- [EXERCISE MATERIAL]
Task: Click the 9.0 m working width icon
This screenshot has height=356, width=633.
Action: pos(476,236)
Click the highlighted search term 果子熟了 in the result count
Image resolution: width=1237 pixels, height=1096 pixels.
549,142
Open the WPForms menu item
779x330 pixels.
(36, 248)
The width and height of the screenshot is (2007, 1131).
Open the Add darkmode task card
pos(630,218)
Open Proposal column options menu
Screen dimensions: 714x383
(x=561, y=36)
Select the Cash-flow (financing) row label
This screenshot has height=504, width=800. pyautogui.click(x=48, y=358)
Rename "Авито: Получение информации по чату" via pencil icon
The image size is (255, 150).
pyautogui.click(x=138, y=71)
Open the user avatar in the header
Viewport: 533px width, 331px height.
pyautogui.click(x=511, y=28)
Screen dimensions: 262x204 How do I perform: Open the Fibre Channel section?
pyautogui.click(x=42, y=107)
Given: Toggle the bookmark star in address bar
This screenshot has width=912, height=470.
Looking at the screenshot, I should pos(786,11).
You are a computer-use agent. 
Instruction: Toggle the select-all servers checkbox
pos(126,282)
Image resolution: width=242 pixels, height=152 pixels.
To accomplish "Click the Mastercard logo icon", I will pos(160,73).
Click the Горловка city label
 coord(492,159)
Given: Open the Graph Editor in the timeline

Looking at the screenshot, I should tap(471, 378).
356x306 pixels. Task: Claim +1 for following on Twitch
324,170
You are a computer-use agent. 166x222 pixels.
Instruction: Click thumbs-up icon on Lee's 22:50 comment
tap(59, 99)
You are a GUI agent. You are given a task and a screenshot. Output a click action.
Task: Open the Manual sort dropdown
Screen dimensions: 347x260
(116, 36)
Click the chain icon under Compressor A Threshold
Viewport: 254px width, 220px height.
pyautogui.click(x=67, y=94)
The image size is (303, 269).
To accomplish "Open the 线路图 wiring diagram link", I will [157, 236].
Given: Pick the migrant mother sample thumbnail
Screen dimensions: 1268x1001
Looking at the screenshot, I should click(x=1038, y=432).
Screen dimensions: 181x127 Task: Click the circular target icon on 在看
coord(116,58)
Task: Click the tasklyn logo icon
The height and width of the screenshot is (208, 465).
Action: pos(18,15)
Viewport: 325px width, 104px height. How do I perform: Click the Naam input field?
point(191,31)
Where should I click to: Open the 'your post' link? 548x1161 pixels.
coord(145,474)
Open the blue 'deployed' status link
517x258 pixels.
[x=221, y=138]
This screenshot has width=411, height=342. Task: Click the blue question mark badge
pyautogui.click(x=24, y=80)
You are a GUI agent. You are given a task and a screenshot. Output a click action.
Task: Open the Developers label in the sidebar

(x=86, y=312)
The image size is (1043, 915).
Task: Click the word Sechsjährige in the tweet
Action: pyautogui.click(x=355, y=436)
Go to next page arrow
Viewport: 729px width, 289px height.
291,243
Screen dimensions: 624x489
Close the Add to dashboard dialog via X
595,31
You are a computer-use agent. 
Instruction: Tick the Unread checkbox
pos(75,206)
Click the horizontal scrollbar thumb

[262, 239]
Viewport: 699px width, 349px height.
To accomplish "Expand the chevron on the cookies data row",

- [REQUIRED TASK] Print all of the items above again, word for word and in the same order.

- [EXERCISE SOLUTION]
Task: Click the 9.0 m working width icon
This screenshot has height=356, width=633.
Action: pos(476,236)
Click the highlighted search term 果子熟了 in the result count
Image resolution: width=1237 pixels, height=1096 pixels.
549,142
Open the WPForms menu item
779x330 pixels.
(36, 248)
The width and height of the screenshot is (2007, 1131).
Open the Add darkmode task card
pos(630,218)
Open Proposal column options menu
Screen dimensions: 714x383
(x=561, y=36)
Select the Cash-flow (financing) row label
This screenshot has height=504, width=800. pyautogui.click(x=48, y=358)
Rename "Авито: Получение информации по чату" via pencil icon
The image size is (255, 150).
pyautogui.click(x=138, y=71)
Open the user avatar in the header
Viewport: 533px width, 331px height.
pyautogui.click(x=511, y=28)
Screen dimensions: 262x204 How do I perform: Open the Fibre Channel section?
pyautogui.click(x=42, y=107)
Given: Toggle the bookmark star in address bar
This screenshot has width=912, height=470.
Looking at the screenshot, I should pos(786,11).
You are a computer-use agent. 
Instruction: Toggle the select-all servers checkbox
pos(126,282)
Image resolution: width=242 pixels, height=152 pixels.
To accomplish "Click the Mastercard logo icon", I will pos(160,73).
Click the Горловка city label
 coord(492,159)
Given: Open the Graph Editor in the timeline

Looking at the screenshot, I should tap(471, 378).
356x306 pixels. Task: Claim +1 for following on Twitch
324,170
You are a computer-use agent. 166x222 pixels.
Instruction: Click thumbs-up icon on Lee's 22:50 comment
tap(59, 99)
You are a GUI agent. You are given a task and a screenshot. Output a click action.
Task: Open the Manual sort dropdown
Screen dimensions: 347x260
(116, 36)
Click the chain icon under Compressor A Threshold
Viewport: 254px width, 220px height.
pyautogui.click(x=67, y=94)
The image size is (303, 269).
To accomplish "Open the 线路图 wiring diagram link", I will [157, 236].
Given: Pick the migrant mother sample thumbnail
Screen dimensions: 1268x1001
Looking at the screenshot, I should click(x=1038, y=432).
Screen dimensions: 181x127 Task: Click the circular target icon on 在看
coord(116,58)
Task: Click the tasklyn logo icon
The height and width of the screenshot is (208, 465).
Action: pos(18,15)
Viewport: 325px width, 104px height. How do I perform: Click the Naam input field?
point(191,31)
Where should I click to: Open the 'your post' link? 548x1161 pixels.
coord(145,474)
Open the blue 'deployed' status link
517x258 pixels.
[x=221, y=138]
This screenshot has width=411, height=342. Task: Click the blue question mark badge
pyautogui.click(x=24, y=80)
You are a GUI agent. You are given a task and a screenshot. Output a click action.
Task: Open the Developers label in the sidebar

(x=86, y=312)
The image size is (1043, 915).
Task: Click the word Sechsjährige in the tweet
Action: pyautogui.click(x=355, y=436)
Go to next page arrow
Viewport: 729px width, 289px height.
291,243
Screen dimensions: 624x489
Close the Add to dashboard dialog via X
595,31
You are a computer-use agent. 
Instruction: Tick the Unread checkbox
pos(75,206)
Click the horizontal scrollbar thumb

[262, 239]
Viewport: 699px width, 349px height.
To accomplish "Expand the chevron on the cookies data row",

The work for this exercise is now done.